Cuando todavía no han transcurrido seis meses desde las últimas elecciones generales, la estimación de voto más probable para una hipotética nueva confrontación electoral que tuviera lugar ahora solo puede servir para medir en qué medida la actual situación puede estar afectando al ánimo de los distintos electorados. En este sentido, los datos de este Clima Social son claros: por el momento, los votantes del PP siguen mostrando un amplio apoyo al Gobierno de Mariano Rajoy, de ahí que su estimación de voto no presente una sustancial mella con respecto a la del mes de abril. Al mismo tiempo, el resto de electores critican de forma masiva la gestión del actual Gobierno: de ahí su importante pérdida de imagen entre el conjunto de la ciudadanía.

Las críticas al Gobierno se siguen extendiendo: un 61% —tres puntos más que en abril— desaprueba la gestión de Mariano Rajoy al frente del Ejecutivo, un 73%— tres puntos más— confía poco o nada en el Presidente, un 60% —cuatro puntos más— piensa que el Gobierno no está sabiendo hacer frente de forma adecuada a la crisis económica y un 59% —siete puntos más que hace solo un mes— considera que el Gobierno va improvisando sobre la marcha.

Pero este desgaste global de imagen se ve compensado por el apoyo, todavía, de una amplia mayoría de sus votantes: un 73% aprueba la gestión de Rajoy como Presidente, un 61% confía en él y un 67% piensa que el Gobierno está sabiendo hacer frente a la crisis y un 67% considera que el Gobierno sabe lo que hace, que no improvisa. Frente a un 63% de españoles que dicen tener una negativa imagen de conjunto del Gobierno, un 72% de los votantes del PP considera que el Ejecutivo transmite una sensación global positiva.

Electoralmente, para que el PP se acerque a la línea roja que divide la zona de seguridad y la zona de peligro deben darse dos situaciones: una, que pierda apoyos entre su electorado, y dos, que el PSOE recupere a sus antiguos votantes. En esta oleada se da en alguna medida la primera circunstancia pero apenas la segunda: desde el pasado abril los populares han visto reducida en nueve puntos su fidelidad de voto— hasta un 74%—, es decir, siguen manteniendo el grueso de su electorado.
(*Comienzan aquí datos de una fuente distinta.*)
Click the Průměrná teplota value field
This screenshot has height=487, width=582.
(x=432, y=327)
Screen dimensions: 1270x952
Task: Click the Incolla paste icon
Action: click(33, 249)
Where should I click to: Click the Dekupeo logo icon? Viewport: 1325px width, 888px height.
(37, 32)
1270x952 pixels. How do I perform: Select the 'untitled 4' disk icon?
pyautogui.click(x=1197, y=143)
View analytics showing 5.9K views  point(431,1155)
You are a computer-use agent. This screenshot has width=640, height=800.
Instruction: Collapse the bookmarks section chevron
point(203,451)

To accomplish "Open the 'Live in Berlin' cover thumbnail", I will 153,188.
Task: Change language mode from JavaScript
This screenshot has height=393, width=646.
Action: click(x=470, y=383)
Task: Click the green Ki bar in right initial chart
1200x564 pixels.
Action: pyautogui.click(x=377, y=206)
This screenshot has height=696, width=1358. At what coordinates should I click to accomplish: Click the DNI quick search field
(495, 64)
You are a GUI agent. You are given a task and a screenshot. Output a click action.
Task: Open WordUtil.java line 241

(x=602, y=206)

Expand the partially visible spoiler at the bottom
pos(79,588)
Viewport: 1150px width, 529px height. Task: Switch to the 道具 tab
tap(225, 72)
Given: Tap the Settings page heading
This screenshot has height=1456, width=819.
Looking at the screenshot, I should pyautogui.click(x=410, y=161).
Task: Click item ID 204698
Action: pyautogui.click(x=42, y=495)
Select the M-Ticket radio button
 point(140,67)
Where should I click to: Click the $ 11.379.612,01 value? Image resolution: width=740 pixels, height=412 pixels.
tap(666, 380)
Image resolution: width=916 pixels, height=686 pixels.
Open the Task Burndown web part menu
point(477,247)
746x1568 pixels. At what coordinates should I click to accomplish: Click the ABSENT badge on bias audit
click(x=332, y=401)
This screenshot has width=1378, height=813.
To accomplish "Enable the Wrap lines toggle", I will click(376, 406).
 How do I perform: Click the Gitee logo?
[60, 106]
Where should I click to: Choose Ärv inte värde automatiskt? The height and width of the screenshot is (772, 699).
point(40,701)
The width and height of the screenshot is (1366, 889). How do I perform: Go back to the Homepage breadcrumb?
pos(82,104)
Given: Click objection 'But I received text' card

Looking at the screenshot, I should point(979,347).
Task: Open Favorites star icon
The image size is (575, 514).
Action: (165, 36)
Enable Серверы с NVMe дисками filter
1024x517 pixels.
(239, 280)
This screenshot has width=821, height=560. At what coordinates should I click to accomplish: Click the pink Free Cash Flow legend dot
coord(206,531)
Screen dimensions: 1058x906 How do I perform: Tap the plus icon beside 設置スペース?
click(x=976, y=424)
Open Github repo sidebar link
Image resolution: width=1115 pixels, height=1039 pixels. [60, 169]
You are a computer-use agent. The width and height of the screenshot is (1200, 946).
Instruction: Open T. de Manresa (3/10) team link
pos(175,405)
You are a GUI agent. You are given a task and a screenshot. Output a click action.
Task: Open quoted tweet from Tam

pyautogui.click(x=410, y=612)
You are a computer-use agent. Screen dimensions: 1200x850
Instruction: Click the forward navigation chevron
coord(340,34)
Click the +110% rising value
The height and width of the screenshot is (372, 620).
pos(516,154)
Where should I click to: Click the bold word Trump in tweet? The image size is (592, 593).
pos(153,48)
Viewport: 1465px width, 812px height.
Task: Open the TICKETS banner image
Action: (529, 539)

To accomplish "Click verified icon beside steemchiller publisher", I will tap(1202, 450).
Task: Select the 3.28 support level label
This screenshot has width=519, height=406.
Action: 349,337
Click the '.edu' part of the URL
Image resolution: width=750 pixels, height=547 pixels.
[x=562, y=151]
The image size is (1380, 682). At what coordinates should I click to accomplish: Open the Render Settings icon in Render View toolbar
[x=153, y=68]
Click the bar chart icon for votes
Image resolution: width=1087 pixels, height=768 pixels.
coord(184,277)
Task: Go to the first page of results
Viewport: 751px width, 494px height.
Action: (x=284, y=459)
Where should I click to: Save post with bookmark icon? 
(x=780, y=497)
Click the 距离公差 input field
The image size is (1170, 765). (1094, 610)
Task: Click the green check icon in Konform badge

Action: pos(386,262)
El PSOE, por su parte, aunque aumenta cinco puntos en este mes su fidelidad de voto— hasta un 60%— continua situándose a mucha distancia de la que necesitaría para considerar a los socialistas verdadera alternativa de gobierno.

El actual líder del PSOE, Alfredo Pérez Rubalcaba, no logra mejorar su imagen entre la ciudadanía —tampoco entre sus votantes—, que desaprueba mayoritariamente su labor opositora (64%, un 41% entre su electorado) y manifiesta poca o ninguna confianza en él (79% y 48%, respectivamente).

En estos momentos, el PP lograría el 37.2% de los votos válidos— casi un punto menos que hace un mes y siete y medio menos que el resultado que logró el pasado 20 de noviembre— y el PSOE, el 25.8% —casi tres puntos más que en abril y casi tres puntos menos que el logrado en los últimos comicios—. La distancia se habría reducido así de 15.9 puntos en 2011 a 11.4 puntos ahora. Las otras dos formaciones de ámbito estatal seguirían creciendo: IU lograría el 12.2% de los votos y UPyD el 6.1%.

La crisis económica y las medidas aprobadas para hacerle frente parecen suficientes por sí mismas para pasar factura al Gobierno. Pero, sin duda, el desasosiego ciudadano es mucho mayor, porque el Ejecutivo no está sabiendo comunicar sus políticas: así lo piensa la amplia mayoría de los españoles (75%), pero también de los votantes del PP (62%).